Are these true sex differences or cultural biases? Are parents more likely to continue to report shyness in their daughters, but deny it to their sons? Do parents hesitate to report a daughter’s self-assertion? These are interesting possibilities. As yet, there are no clear answers.
In our Kaiser Permanente studies, we found no link between birth order and parents’ perception of their infant’s temperament at four months. But the birth order did play a role in determining the strength of the relationship between the child’s temperament and the occurrence of later behavioral issues.

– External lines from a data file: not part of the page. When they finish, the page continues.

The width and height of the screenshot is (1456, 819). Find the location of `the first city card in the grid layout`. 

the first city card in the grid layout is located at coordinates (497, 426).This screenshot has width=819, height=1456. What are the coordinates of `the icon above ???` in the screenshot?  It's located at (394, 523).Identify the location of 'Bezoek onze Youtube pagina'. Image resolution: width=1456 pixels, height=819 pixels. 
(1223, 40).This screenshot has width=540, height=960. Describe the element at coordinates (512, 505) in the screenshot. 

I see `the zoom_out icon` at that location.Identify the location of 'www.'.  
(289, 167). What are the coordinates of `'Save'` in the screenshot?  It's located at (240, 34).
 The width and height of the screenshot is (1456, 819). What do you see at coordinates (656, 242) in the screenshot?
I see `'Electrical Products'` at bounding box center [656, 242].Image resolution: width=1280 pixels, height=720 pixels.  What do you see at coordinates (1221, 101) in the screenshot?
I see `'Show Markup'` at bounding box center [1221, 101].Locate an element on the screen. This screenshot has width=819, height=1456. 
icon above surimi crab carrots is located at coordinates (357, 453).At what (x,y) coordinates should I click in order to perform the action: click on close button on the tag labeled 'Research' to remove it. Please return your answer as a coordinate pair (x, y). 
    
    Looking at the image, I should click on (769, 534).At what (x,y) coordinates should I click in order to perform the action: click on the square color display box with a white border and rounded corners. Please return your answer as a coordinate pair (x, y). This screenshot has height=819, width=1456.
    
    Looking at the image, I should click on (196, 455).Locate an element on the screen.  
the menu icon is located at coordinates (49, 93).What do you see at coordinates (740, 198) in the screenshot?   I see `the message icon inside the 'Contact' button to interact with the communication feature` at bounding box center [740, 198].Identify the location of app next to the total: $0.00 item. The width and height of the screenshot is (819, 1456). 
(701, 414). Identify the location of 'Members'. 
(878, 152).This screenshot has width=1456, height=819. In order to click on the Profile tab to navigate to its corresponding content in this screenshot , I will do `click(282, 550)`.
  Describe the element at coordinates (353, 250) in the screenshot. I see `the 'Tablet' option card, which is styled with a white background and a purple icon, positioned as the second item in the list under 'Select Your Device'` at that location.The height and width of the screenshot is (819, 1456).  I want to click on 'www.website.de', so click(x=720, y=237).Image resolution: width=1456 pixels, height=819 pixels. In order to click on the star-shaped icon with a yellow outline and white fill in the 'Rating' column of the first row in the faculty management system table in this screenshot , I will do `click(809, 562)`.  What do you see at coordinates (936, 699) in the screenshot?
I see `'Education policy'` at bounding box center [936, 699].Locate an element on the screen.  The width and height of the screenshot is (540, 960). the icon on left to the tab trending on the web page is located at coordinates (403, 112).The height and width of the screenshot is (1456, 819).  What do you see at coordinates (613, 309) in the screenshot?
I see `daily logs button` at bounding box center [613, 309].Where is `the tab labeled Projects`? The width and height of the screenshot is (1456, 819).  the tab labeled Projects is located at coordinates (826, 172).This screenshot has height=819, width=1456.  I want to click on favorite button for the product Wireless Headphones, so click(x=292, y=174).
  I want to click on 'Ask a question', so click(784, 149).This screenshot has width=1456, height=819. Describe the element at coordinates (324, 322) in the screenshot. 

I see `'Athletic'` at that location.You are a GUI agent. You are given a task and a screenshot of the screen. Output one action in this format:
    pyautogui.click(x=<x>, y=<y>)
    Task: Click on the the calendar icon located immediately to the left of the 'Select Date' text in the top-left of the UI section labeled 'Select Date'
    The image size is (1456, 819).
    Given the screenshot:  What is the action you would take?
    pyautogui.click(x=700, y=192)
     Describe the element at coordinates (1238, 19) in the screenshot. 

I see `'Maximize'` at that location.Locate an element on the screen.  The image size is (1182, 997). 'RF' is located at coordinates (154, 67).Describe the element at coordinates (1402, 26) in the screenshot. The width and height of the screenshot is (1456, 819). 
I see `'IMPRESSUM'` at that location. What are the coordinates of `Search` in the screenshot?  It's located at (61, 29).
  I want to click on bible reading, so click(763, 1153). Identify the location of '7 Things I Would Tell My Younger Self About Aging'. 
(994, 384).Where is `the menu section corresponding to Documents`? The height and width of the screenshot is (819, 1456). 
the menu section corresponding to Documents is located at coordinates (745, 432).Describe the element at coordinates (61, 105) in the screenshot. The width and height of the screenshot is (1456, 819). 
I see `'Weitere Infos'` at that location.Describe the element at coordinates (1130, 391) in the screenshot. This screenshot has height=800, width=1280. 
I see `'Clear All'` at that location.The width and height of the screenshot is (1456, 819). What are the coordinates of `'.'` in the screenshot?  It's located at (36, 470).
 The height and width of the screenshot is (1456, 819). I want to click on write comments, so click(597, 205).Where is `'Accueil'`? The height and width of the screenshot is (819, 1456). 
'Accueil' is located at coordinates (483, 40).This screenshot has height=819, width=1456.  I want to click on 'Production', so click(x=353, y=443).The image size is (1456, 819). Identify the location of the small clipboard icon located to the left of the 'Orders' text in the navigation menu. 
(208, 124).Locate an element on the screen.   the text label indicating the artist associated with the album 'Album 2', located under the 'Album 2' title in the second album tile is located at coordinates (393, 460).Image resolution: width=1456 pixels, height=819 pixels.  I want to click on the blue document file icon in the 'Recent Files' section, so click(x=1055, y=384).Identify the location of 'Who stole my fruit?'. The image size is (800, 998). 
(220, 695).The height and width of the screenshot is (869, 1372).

For example, if an infant was easily frustrated and intense in reactions at four months, separation issues, later on, were more likely if the infant was also first born. So birth order doesn’t affect temperament, but the consequences of temperament, operating through the goodness-of-fit between the child’s initial temperament and the parenting style generated by the infant’s birth order.
There are various reasons why parents of first or last-born infants may adopt an over-accommodating style. The inexperience of parents of first-borns may make them more anxious and willing to get up repeatedly at night. Or the fear of loss of the parenting role may make parents of the “last baby” more willing to bring that toddler into bed with them. But with respect to future behavioral problems, these possibilities don’t seem to make a difference… unless the child’s temperament is energetic or slow adapting or low in frustration tolerance.